New York on Friday became the 23rd state to pass a bill legalizing medical marijuana, and the governor is expected to sign it.
The legislation comes 18 years after the first medical marijuana bill was proposed in the state Assembly and after a week of push-and-pull between legislators and New York Gov. Andrew Cuomo about the details of the program.
The bill had already cleared the Assembly and on Friday passed the Senate, 49-10, after two hours of debate.
“It’s taken a lot of time, a lot of work, a lot of compromise, but we think it strikes the right balance,” Cuomo said Thursday afternoon as he announced that he and lawmakers had reached an agreement on the bill.
The limitations required to reach the compromise disappointed some supporters, however. For instance, under the new law patients will not be permitted to smoke marijuana, but rather must take it in other forms.
"New York has finally done something significant for thousands of patients who are suffering and need relief now,” said Gabriel Sayegh of New York’s Drug Policy Alliance in a statement after the agreement was reached Thursday. “That said, this is not the bill we wanted.”
The bill legalizes medical cannabis as a therapeutic treatment of 10 serious illnesses, including cancer, HIV/AIDS, Lou Gehrig’s disease, Parkinson’s disease, Huntington’s disease, epilepsy, neuropathic diseases and multiple sclerosis. The list is far more restrictive than the one originally put forth by the bill’s sponsors, Sen. Diane Savino (D-Staten Island) and Assemblyman Richard Gottfried (D-Manhattan).
The Legislature acceded to many conditions Cuomo outlined earlier in the week, including the prohibition on smoking marijuana. Instead patients will have to ingest the marijuana orally or by vaporizing. The bill also puts the state health commissioner in control of the program and gives the governor authority to end the program at any time on the recommendation of the health commissioner or state police superintendent.

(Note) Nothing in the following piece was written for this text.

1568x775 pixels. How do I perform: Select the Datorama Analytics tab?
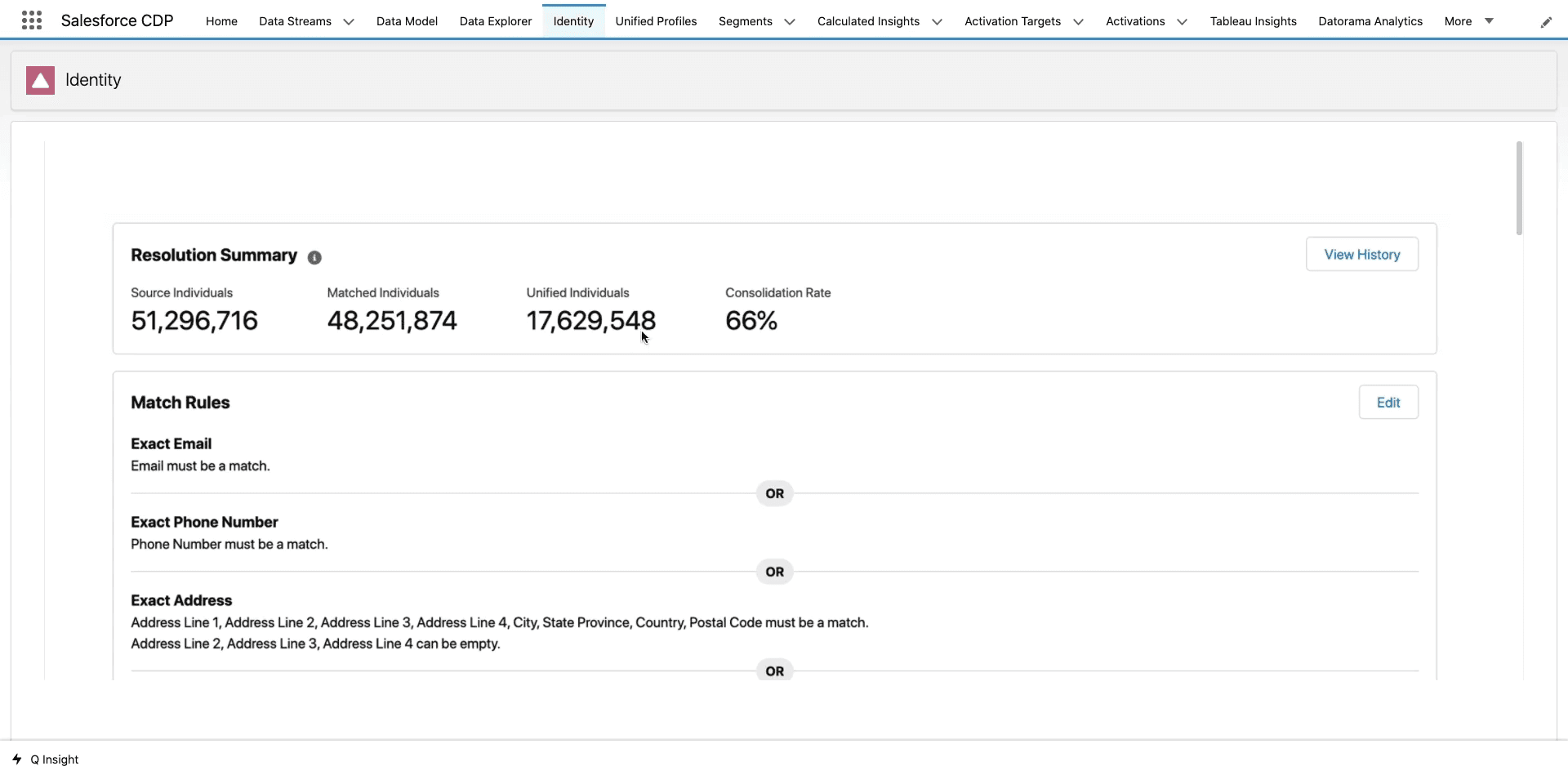(x=1370, y=21)
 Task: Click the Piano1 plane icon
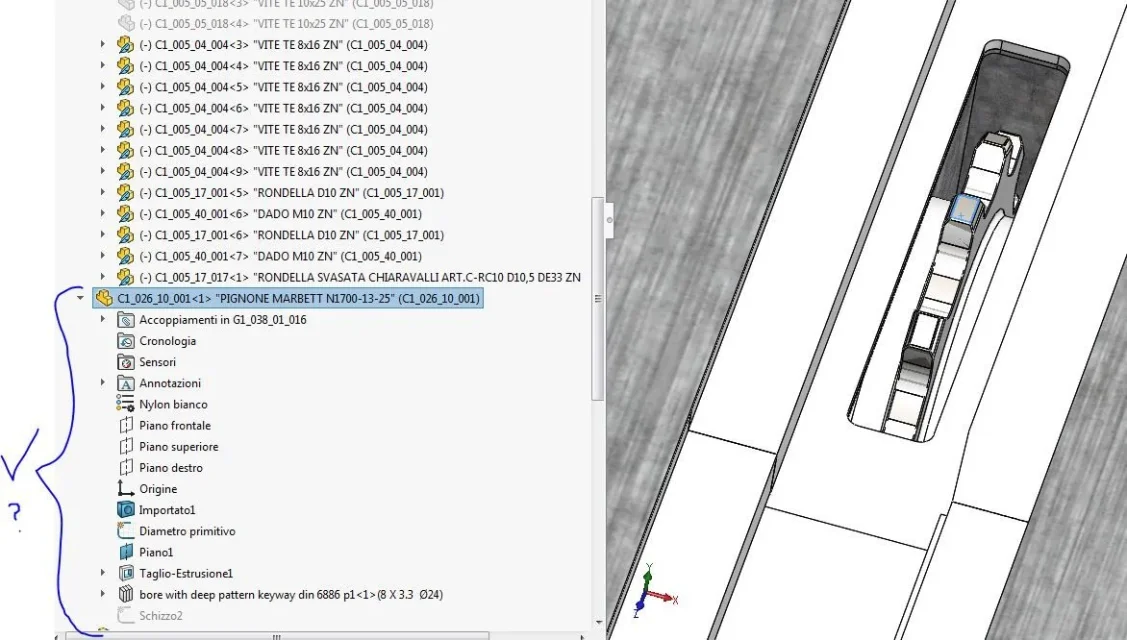click(126, 552)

Earlier in the week, Savino had said she wouldn't budge on the issue of smoking.
Sayegh said he was disappointed that smoking won’t be included, “despite strong medical evidence about the benefits of smoked and raw cannabis.”
“We strongly believe that the decision about the mode of administration of any medication should be left up to doctor and their patients,” he said.
The program will be tightly regulated. Patients certified to use medical marijuana will be issued identification cards and will not be allowed more than a month’s supply. It will be a felony for a physician to certify someone as eligible to use medical marijuana if he or she knew the person didn't have a reasonable need for it.
The bill will go into effect immediately once signed, but registrant identification and licenses for the five companies that will be permitted to grow and distribute medical marijuana won’t be issued for roughly 18 months while the Department of Health develops regulations, trains and certifies doctors and registers patients. It was unclear when Cuomo would sign the bill into law.